Angesichts der zahlreichen Gefahren überrascht eine Veröffentlichung von Alice Goisis und Kollegen. Goisis forscht an der London School of Economics and Political Science. Basis ihrer retrospektiven Kohortenstudie war ein finnisches Populationsregister mit 124.098 Kindern der Jahrgänge 1987 bis 2000. Um statistische Verzerrungen auszuschließen, verglichen die Autoren identische Frauen unterschiedlichen Alters. Die Idee war, Risikofaktoren jenseits der Lebensjahre auszuschließen. Wie Goisis schreibt, gebe es zwar störende Einflüsse zwischen Familien, aber nicht zwischen mehreren Schwangerschaften der gleichen Frau. Bekamen Frauen mehrere Kinder, steigerte ein höheres Alter nicht das Risiko, früh zu gebären oder ein Kind mit geringem Gewicht auf die Welt zu bringen. Verglich Goisis jedoch Frauen aus unterschiedlichen Familien, sah sie den hinlänglich bekannten Effekt. Ab 40 Jahren war das Risko, ein Baby mit niedrigem Geburtsgewicht, zu bekommen, mit 4,4 Prozent doppelt so hoch wie bei Frauen zwischen 25 und 29 Jahren (2,2 Prozent). Coautor Mikko Myrskylä, Direktor des Max-Planck-Instituts für demografische Forschung (MPIDR) in Rostock, erklärt die Beobachtungen mit „individuellen Lebensumständen und Verhaltensweisen“. Die tatsächlichen Gründe konnten Myrskylä und Kollegen anhand ihrer Datenbasis jedoch nicht in Erfahrung bringen. Denkbar wären individuelle, altersunabhängige Fruchtbarkeitsprobleme, ungesunde Verhaltensweisen oder Stress. Ob gegenläufige Tendenzen, etwa mehr Erfahrung respektive weniger Stress der Mutter, vielleicht protektiv wirken, lässt sich aufgrund der Daten nicht sagen. Sozioökonomische Tendenzen, etwa ein höheres Haushaltseinkommen mit zunehmendem Alter, wurden jedoch korrigiert.

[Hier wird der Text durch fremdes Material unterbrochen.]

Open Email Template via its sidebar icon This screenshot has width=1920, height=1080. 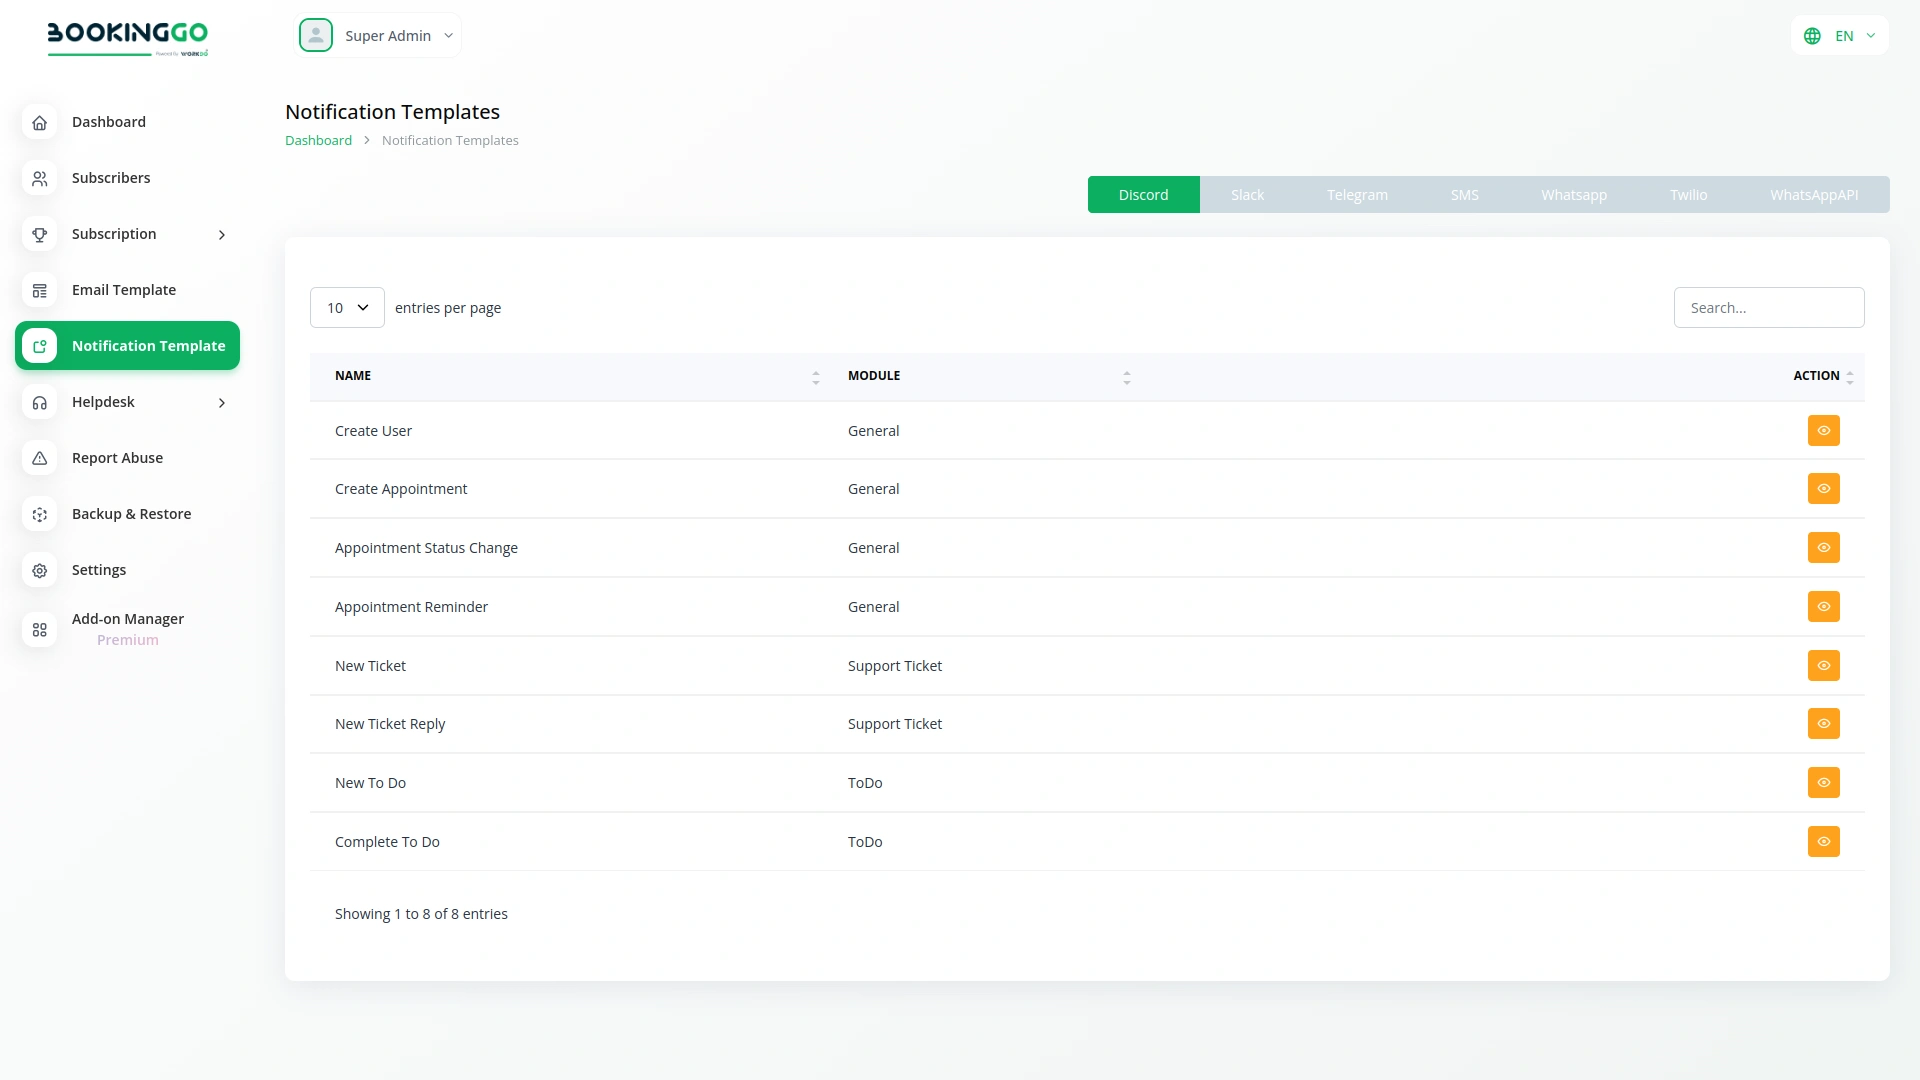(39, 290)
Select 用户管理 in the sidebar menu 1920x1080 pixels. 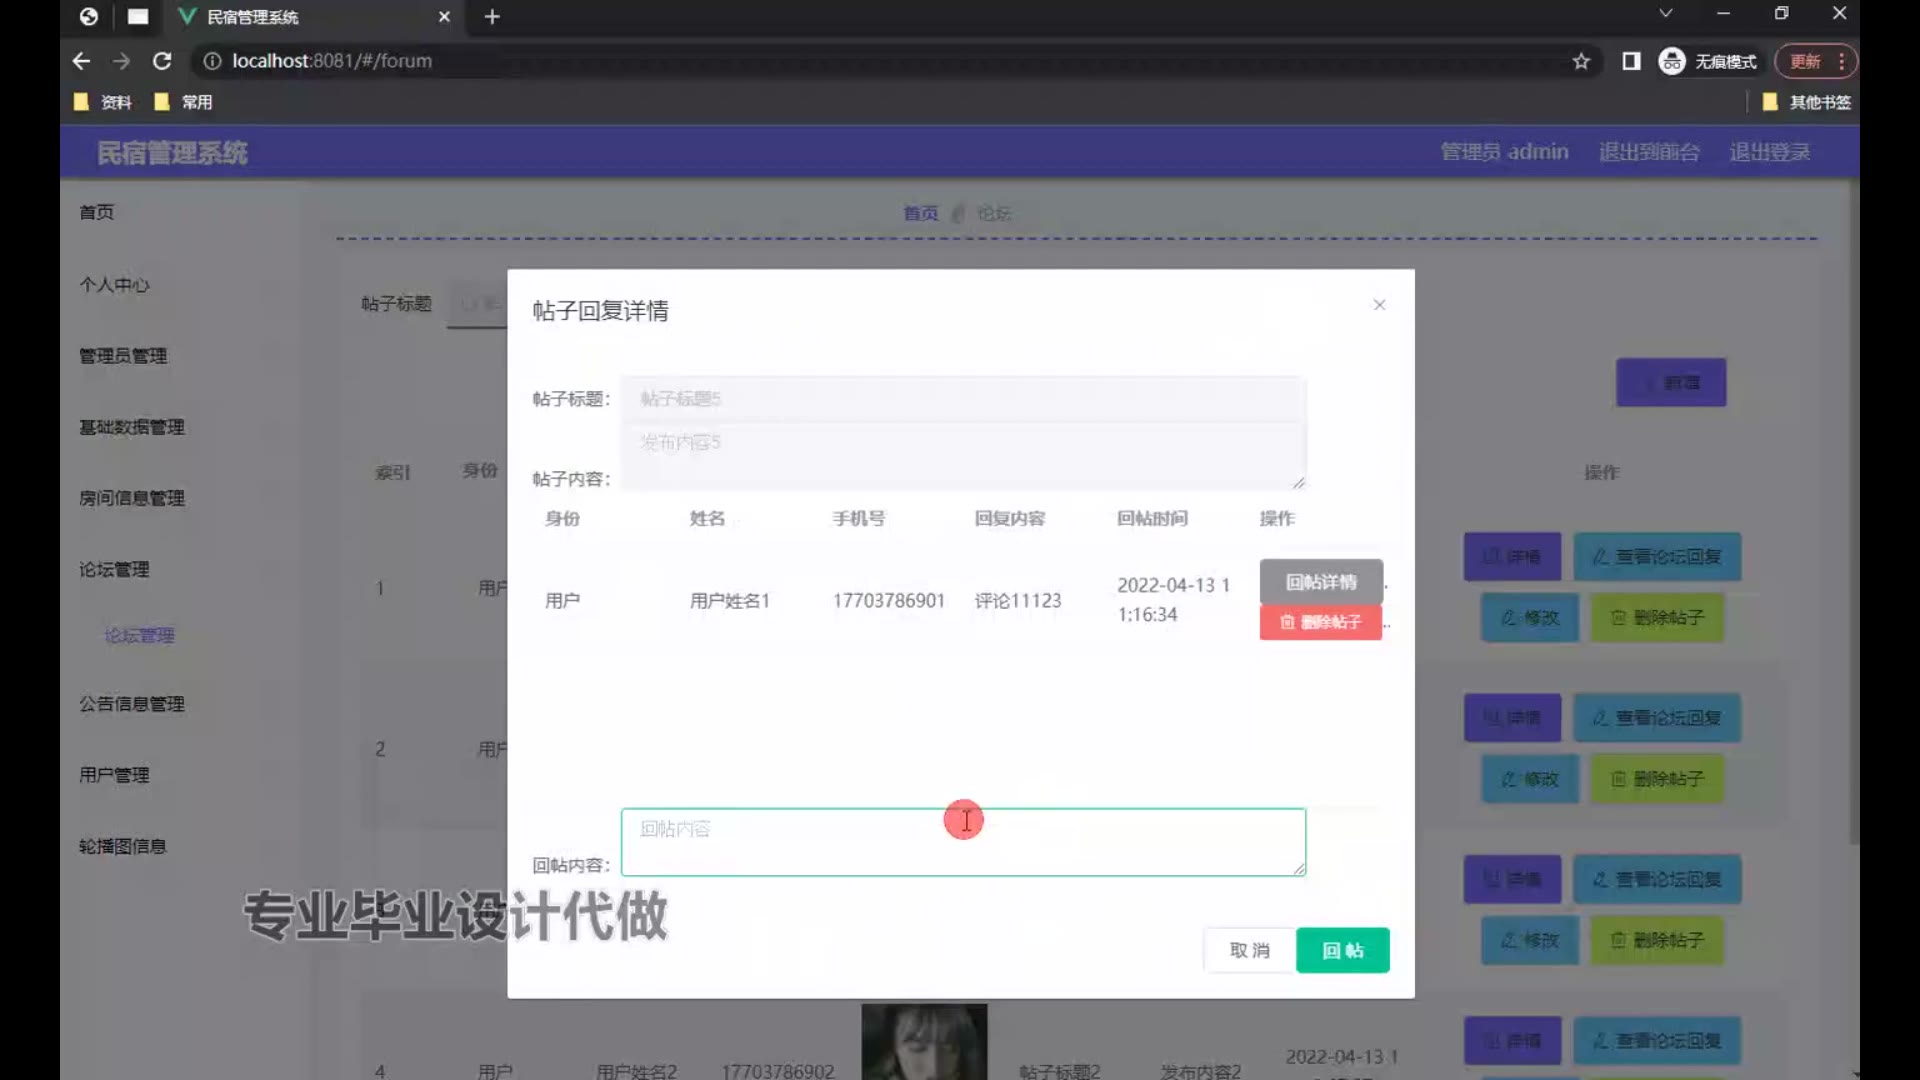(x=114, y=775)
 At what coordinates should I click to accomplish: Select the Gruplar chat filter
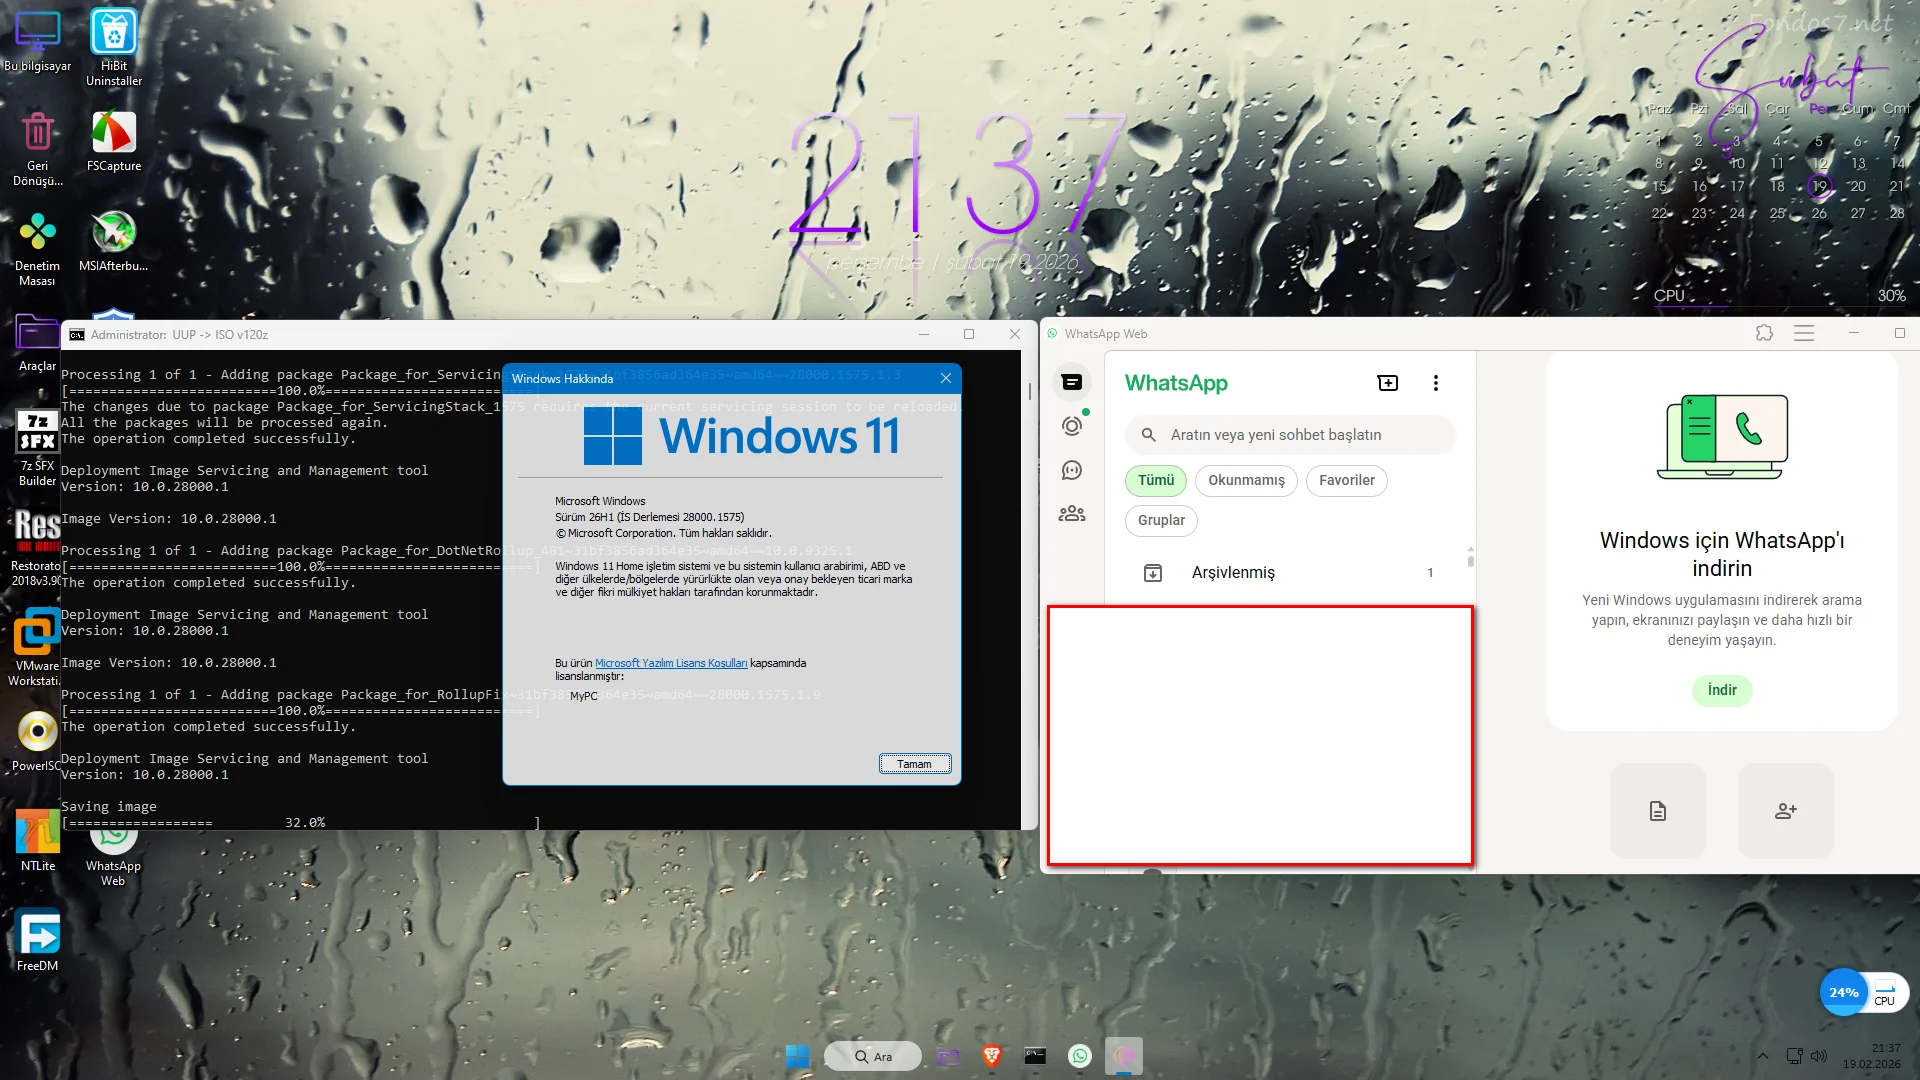pos(1161,520)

Bekanntlich ist die Aussagekraft von Assoziationsstudien begrenzt. Zum praktischen Wert seiner Veröffentlichung sagt Myrskylä in einer Meldung: „Ein Arzt, der nur das Alter einer schwangeren Frau kennt, kann es weiterhin nutzen, um die Geburtsrisiken abzuschätzen.“ Trotzdem erstaunt Alice Goisis´ Resümee: „Für die einzelne Mutter ist ihr Alter aber nicht der tatsächliche Grund für eventuell erhöhte Geburtsrisiken.“ Bei Laien können derartige Statements verheerende Aussagen haben. Trotz individueller Unterschiede geht das späte Babyglück mit zahlreichen medizinischen Risiken einher.